In $\mathbb {R}^1$, the following notions coincide:

(1) Gaussian distribution $N(x,t)\sim f(t,x,y)=\frac {1}{\sqrt{2\pi t}}e^{\frac{-(y-x)^2}{2t}}$,

(2) transition function $p(t,x,y)$ of the Brownian motion $B_t$,

(3) (heat kernel) fundamental solution $k_t(x,y)$ of the heat equation $\partial_t k=\Delta_y k$, with initial data $\delta_x$.

Thus, on manifolds, one way to define the Brownian motion is to construct a Markov process on the manifold whose transition function is exactly the heat kernel (let's identify the heat kernel with the Gaussian distribution in this setting). Since we always have the Laplacian-Beltrami $\Delta$ on a manifold, it is justifiable to talk about the heat equation and thus the heat kernel, and the Brownian motion in this sense is known to exist for a large class of manifolds.

But on metric spaces, we no longer have the Laplacian-Beltrami. So, in order to talk about heat kernel/Gaussian distribution, we need to generalize the notion of Laplacian-Beltrami. The key concept on this line the so-called Dirichlet form. A Dirichlet form on metric measure space $(X,d,\mu)$ a closed symmetric form $(\cdot,\cdot)$ defined on $L^2(X,\mu)$. It should further satisfy a couple of conditions so that it behaves like its prototype $(f,g)=\int_{M} {\nabla f\cdot \nabla g dx}$ on a manifold $M$. Notice that $(f,g)=(-\Delta f,g)_{L^2(M)}$ on manifolds, in the general case, one obtains the desired "Laplacian" by the same formula. Therefore, every Dirichlet form corresponds to a "Laplacian" and thus a Gaussian distribution (and thus a Brownian motion). What's more, a reasonable Dirichlet form always exists provided the space is suitably good.

In sum, if the space you are considering have both metric and measure structures, then the theory of Dirichlet form may provide you some satisfactory results regarding construction and properties of the Guassian distribution (and thus the Brownian motion).
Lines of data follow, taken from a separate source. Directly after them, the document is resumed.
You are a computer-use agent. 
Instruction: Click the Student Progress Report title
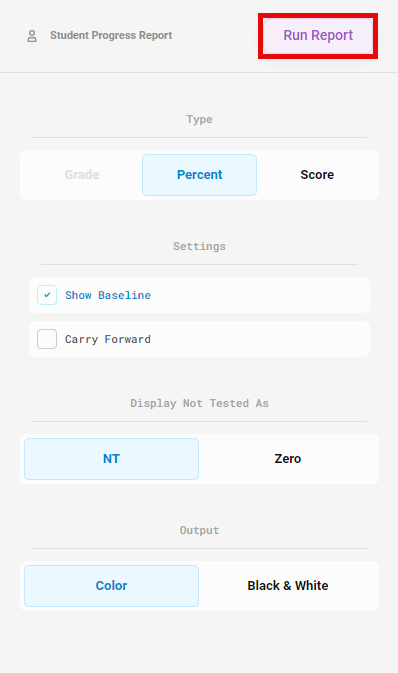tap(111, 35)
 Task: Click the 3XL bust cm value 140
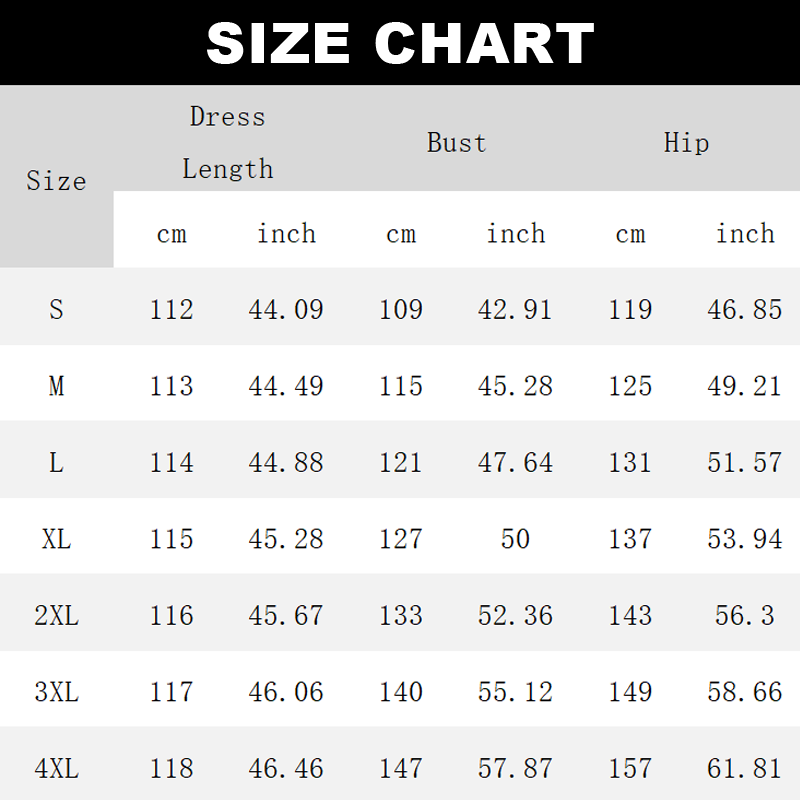(401, 692)
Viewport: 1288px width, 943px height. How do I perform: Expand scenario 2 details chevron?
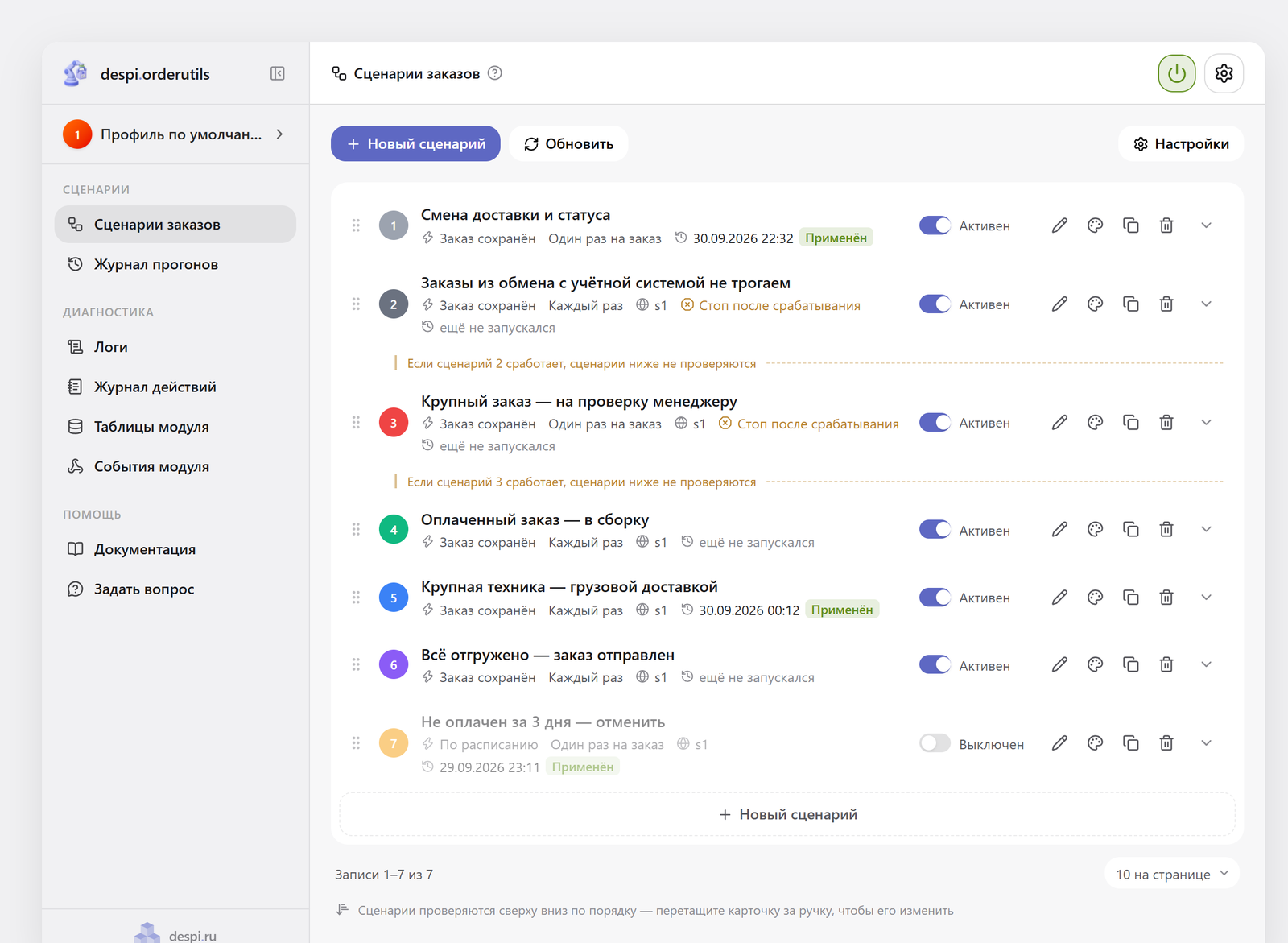[1206, 304]
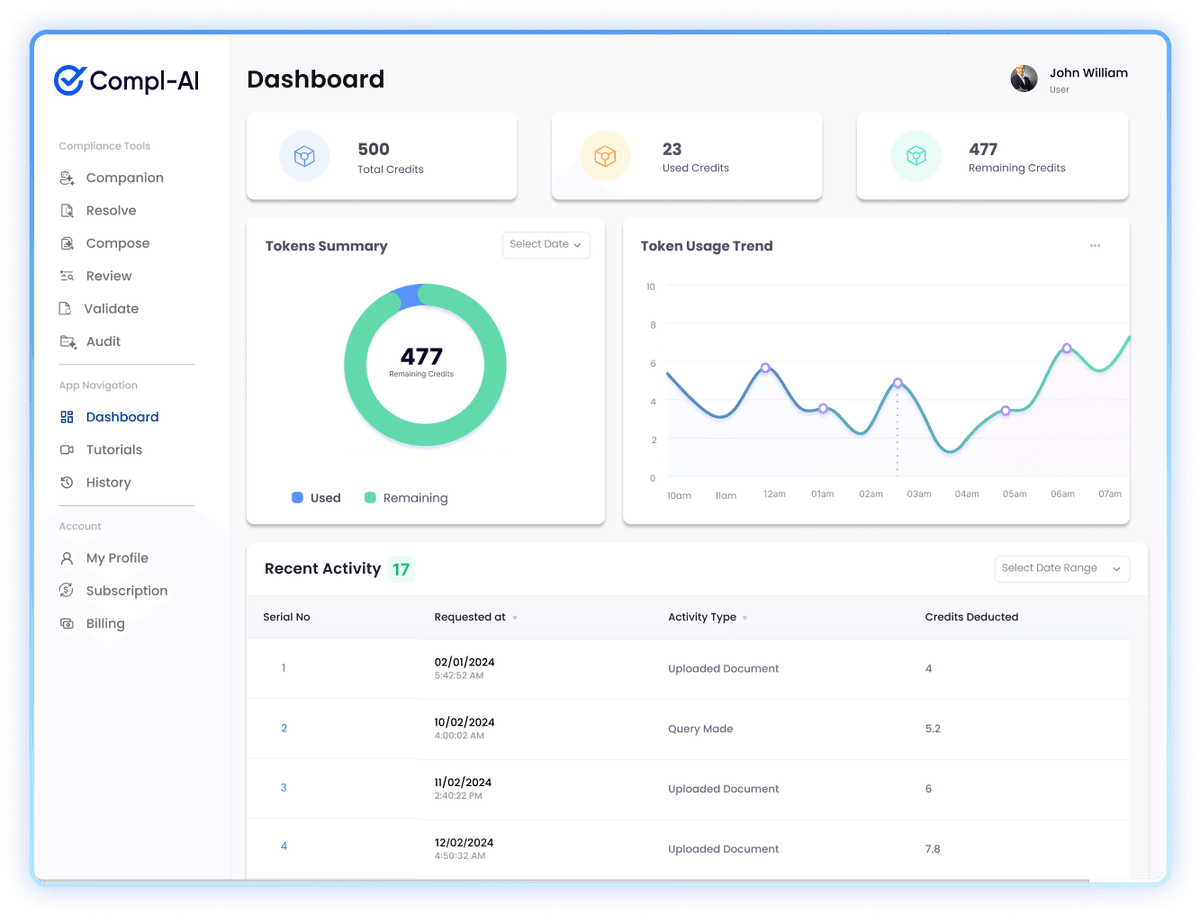Open the Select Date Range dropdown
Image resolution: width=1200 pixels, height=916 pixels.
point(1062,568)
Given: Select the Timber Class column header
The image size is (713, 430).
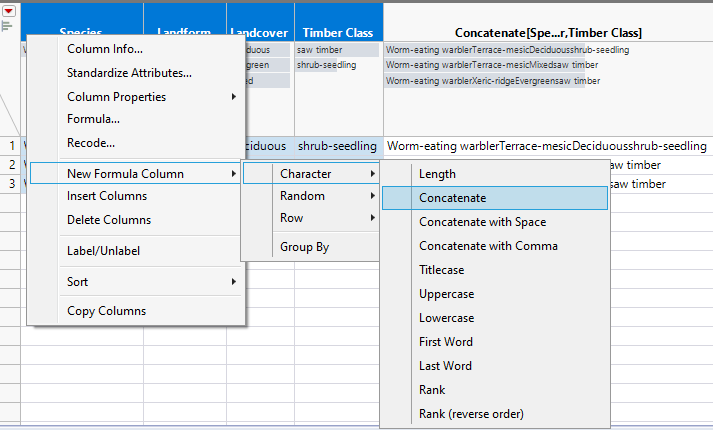Looking at the screenshot, I should [338, 33].
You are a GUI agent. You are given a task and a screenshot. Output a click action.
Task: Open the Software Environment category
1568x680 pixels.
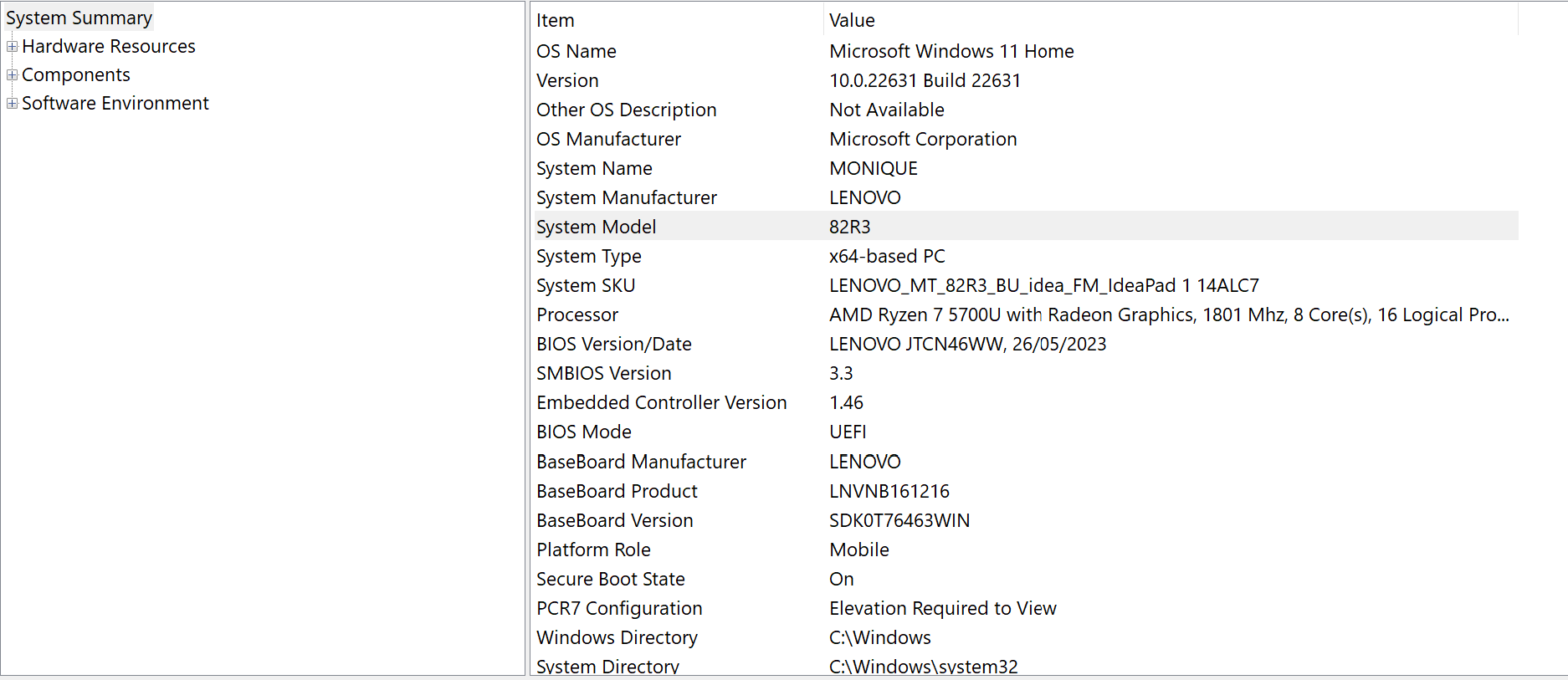(115, 104)
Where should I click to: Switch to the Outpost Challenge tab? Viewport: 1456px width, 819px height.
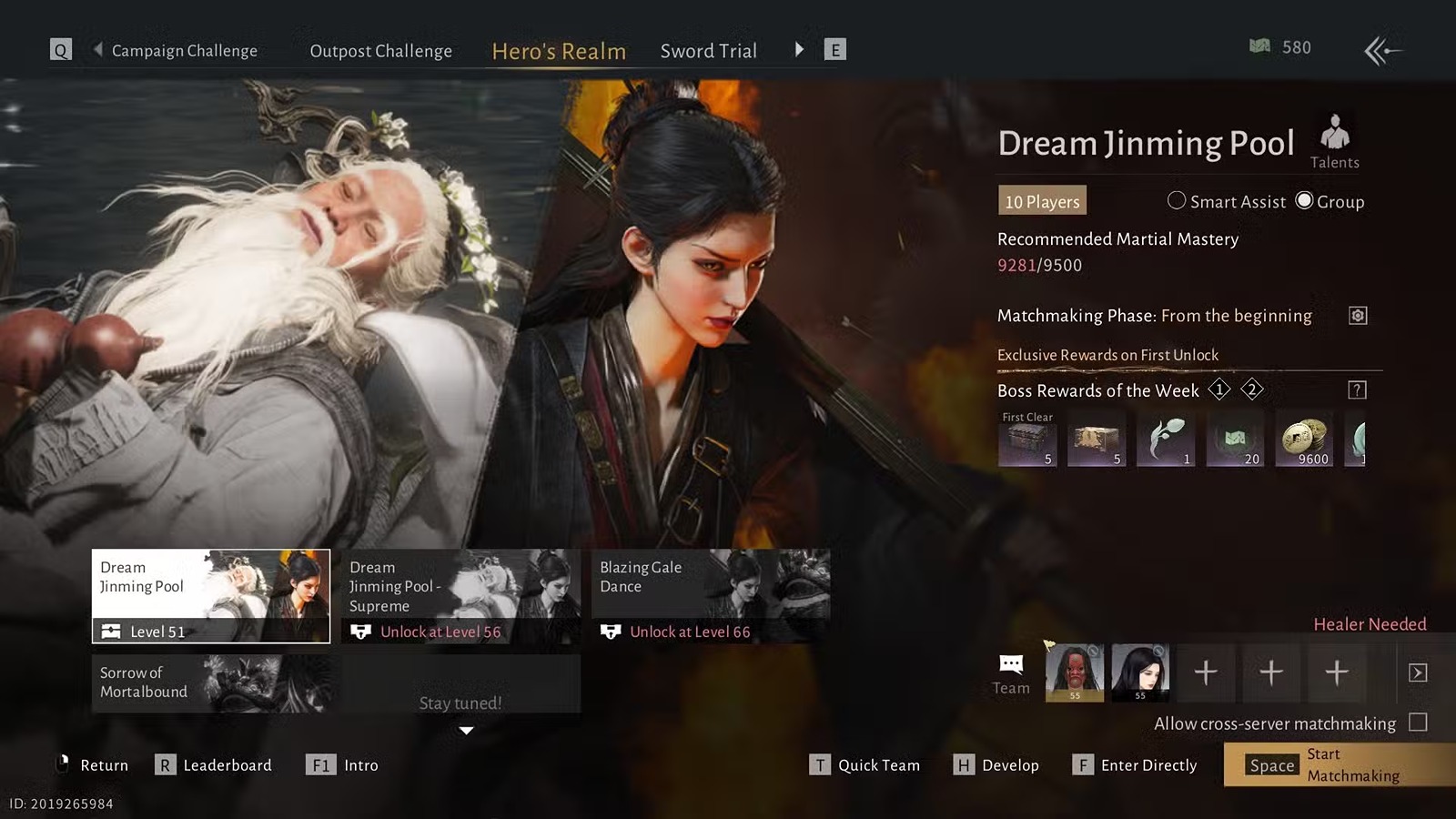coord(380,51)
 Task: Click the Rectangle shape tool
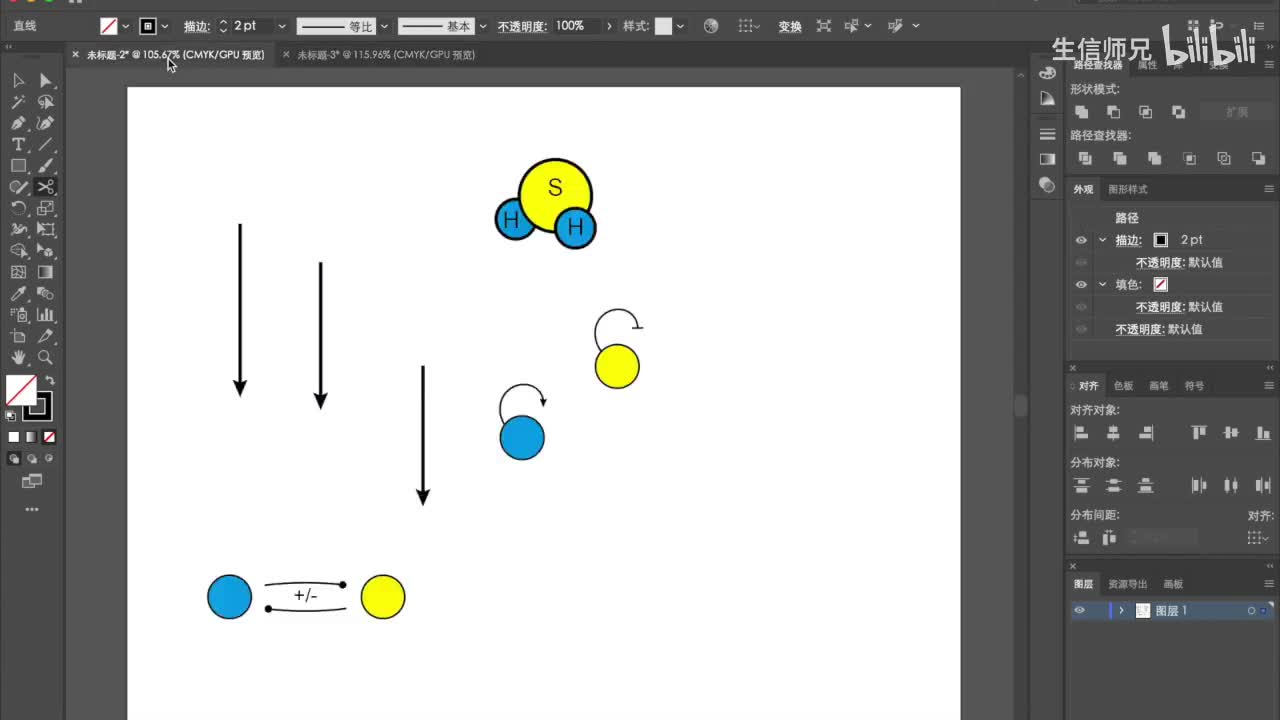(x=18, y=166)
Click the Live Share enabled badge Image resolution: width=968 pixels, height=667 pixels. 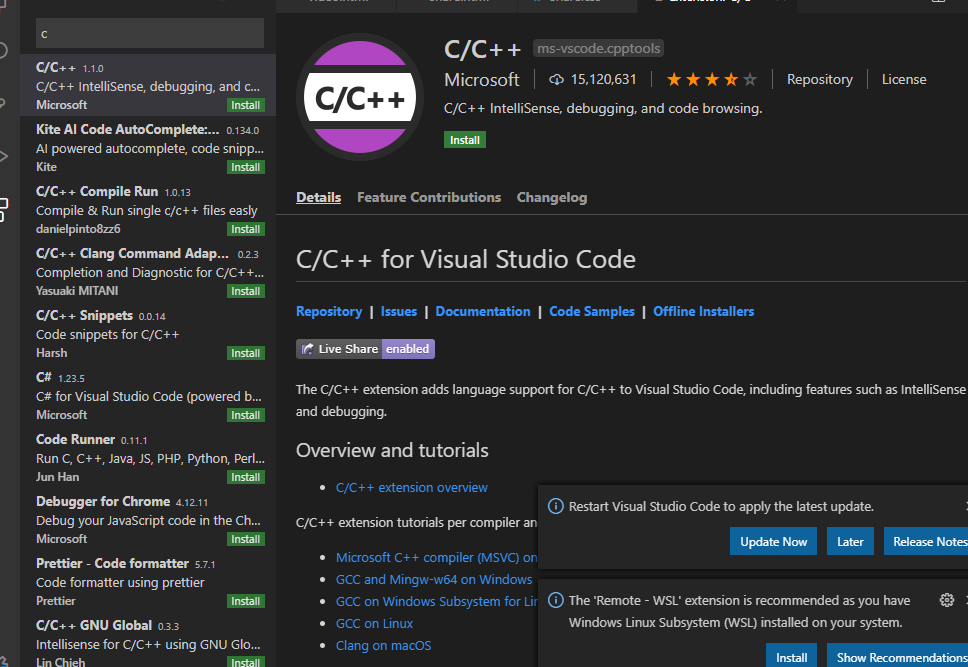point(365,349)
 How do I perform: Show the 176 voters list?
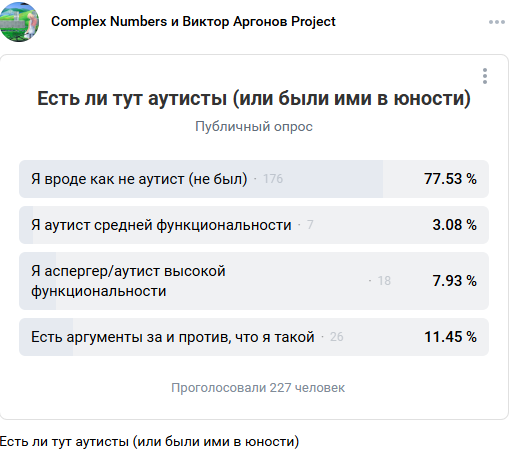click(273, 179)
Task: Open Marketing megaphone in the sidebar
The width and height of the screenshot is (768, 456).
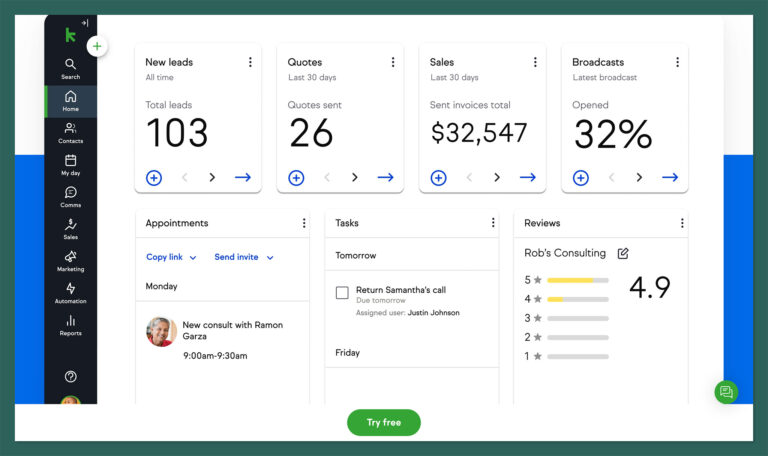Action: coord(70,260)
Roughly speaking, if we don't have a presumed measure, we may not be able to construct a reasonable probability space; if we don't have a metric, it would be hard to measure the regularity and decay of the Gaussian distribution. So metric measure structure might be the minimal structure for reasonable construction of Gaussian distribution.

Some reference books could be found in the above link. This paper by Sturm may allow you to have a glance at the whole picture. I am not an expert in this field. I apologize in advance for any mistake and naivety.